世界中で新型コロナウイルスのワクチンが開発されている。

solarseven/Shutterstock.com

世界で流行が続く新型コロナウイルス感染症(COVID-19)。流行を根本的に抑えるために、世界中では200以上のワクチン開発プロジェクトが急ピッチで進められている。

COVID-19のワクチン開発は誰もが初めて。仮に開発がうまくいったとしても、ワクチンの効果の大小や継続期間、副反応の有無など、未知数の点もまだまだある。

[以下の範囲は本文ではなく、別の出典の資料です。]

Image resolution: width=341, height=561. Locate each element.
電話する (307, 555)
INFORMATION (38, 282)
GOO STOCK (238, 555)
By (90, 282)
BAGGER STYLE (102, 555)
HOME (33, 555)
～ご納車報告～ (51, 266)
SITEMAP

国立感染症研究所インフルエンザウイルス研究センターで自身もCOVID-19のワクチンの開発に取り組む長谷川秀樹センター長に、世界で開発されているワクチンの種類と、それぞれの特徴を聞いた。

そもそもワクチンって何?

ワクチンは、病原体(病気を引き起こす細菌やウイルスなど)の特徴を前もって私たちの身体の免疫システムに覚えさせるためのものだ。

うまく免疫システムが病原体を“記憶”することができれば、体内に病原体が侵入してきたときに、その記憶を頼りに、病原体を攻撃する「抗体」を多く作り出すことができる。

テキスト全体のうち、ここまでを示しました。